Overview of Cellular Respiration

Cellular respiration is the process of utilizing oxygen and food molecules to create energy, carbon dioxide, water, and waste products. Basically, respiration is how we convert food into energy using water and oxygen. Respiration consists of three separate metabolic phases: glycolysis, the Krebs cycle, and the electron transport chain. We will not be going into any great detail on these three phases here. Instead, we'll be focusing on two compounds, FADH2 and NADH, and how they are incorporated into respiration.

What Are FADH2 and NADH?

Flavin adenine dinucleotide, or FADH2, is a redox cofactor that is created during the Krebs cycle and utilized during the last part of respiration, the electron transport chain. Nicotinamide adenine dinucleotide, or NADH, is a similar compound used more actively in the electron transport chain as well. In fact, more NADH is produced and used than FADH2 in the process of creating energy. There are actually six NADH produced and only two FADH2 molecules.

Functions

FADH2 and NADH are created from FAD and NAD+ through reduction-oxidation reactions in the Krebs cycle during respiration as seen below:

This cycle gives off small amounts of energy in the form of adenosine triphosphate, or ATP, and produces these compounds, FADH2 and NADH. The Krebs cycle is like a wheel. Every time it makes one full rotation, energy is created and released. As you can see from the diagram, the NAD+ and FAD are brought in at key points throughout the cycle and are attached to other electrons resulting in the formation of NADH and FADH2.

This energy is then shuttled off to be used by the cell, mostly for the continuation of cellular respiration.

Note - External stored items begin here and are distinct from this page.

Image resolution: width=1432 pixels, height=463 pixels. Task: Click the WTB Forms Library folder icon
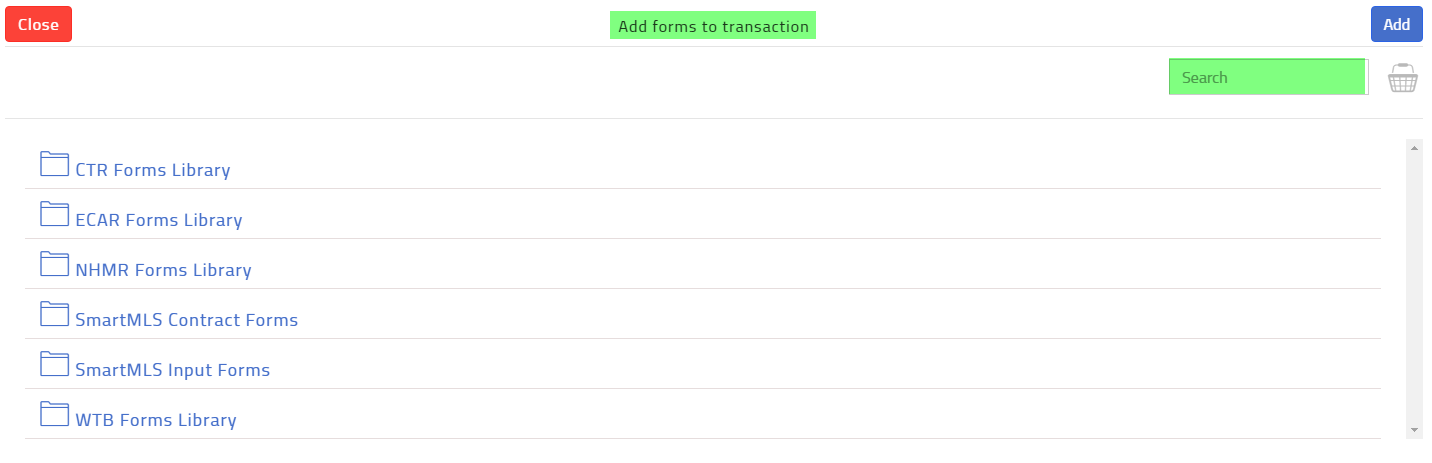click(x=54, y=414)
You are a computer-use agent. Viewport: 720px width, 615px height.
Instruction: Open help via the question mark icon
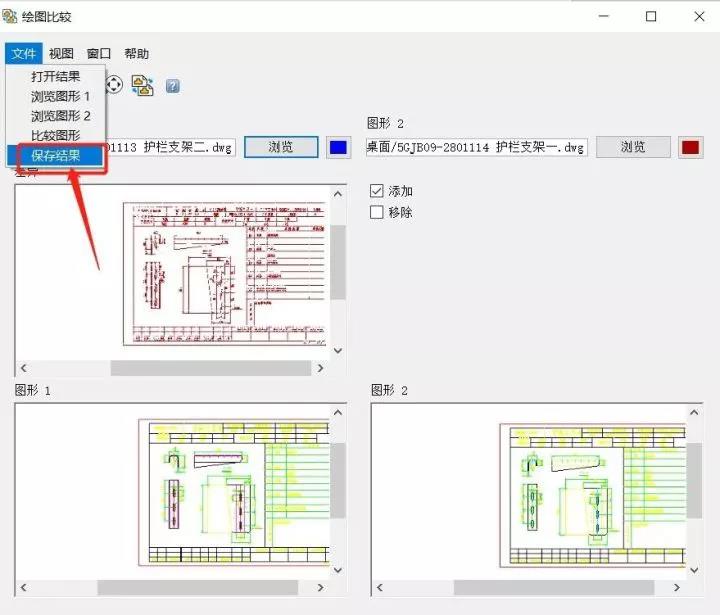click(173, 86)
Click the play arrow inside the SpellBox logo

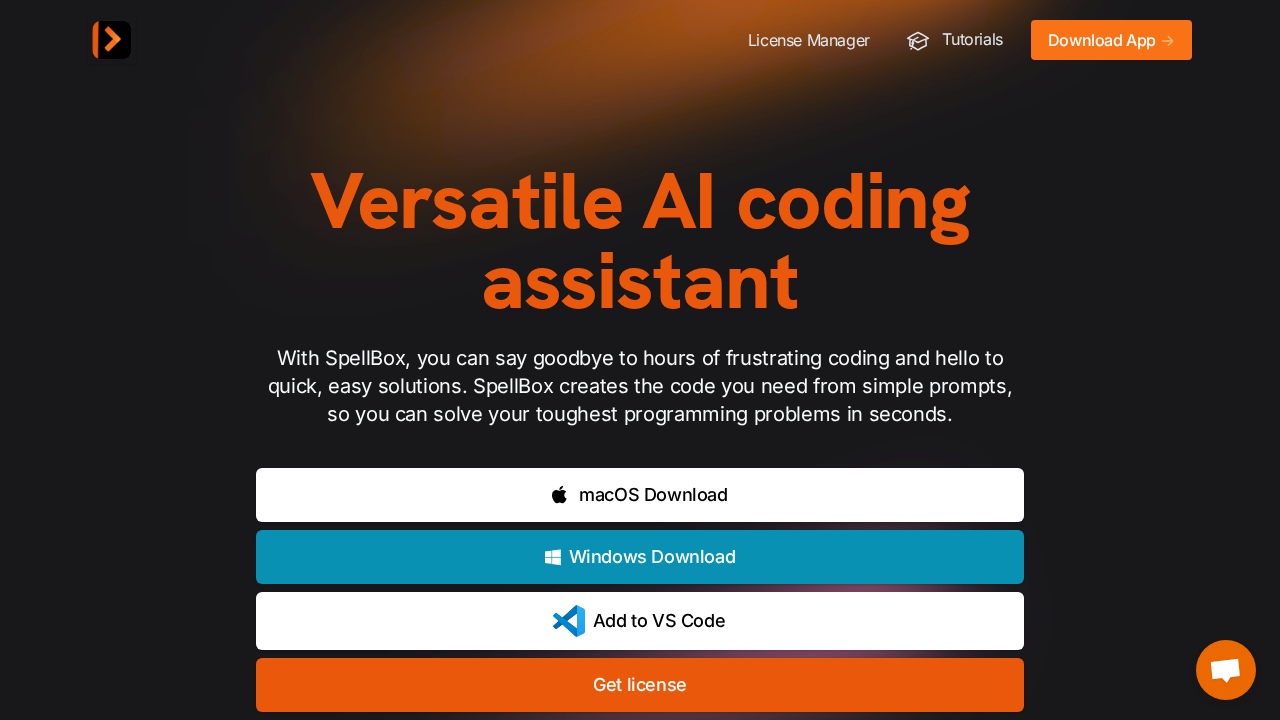coord(113,40)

As they are shuttled away, these two compounds are used to move electrons into the electron transport chain, the final stage of respiration. It is in this stage that most of the energy is created and released from the mitochondria (powerhouse of the cell).

Basically, the NADH and FADH2 molecules are affixed with electrons and are transferred to the inner membrane of the mitochondria. They travel down the electron transport chain, releasing the electrons that they once had. The end result is loads of energy, approximately 34 ATP (energy molecule).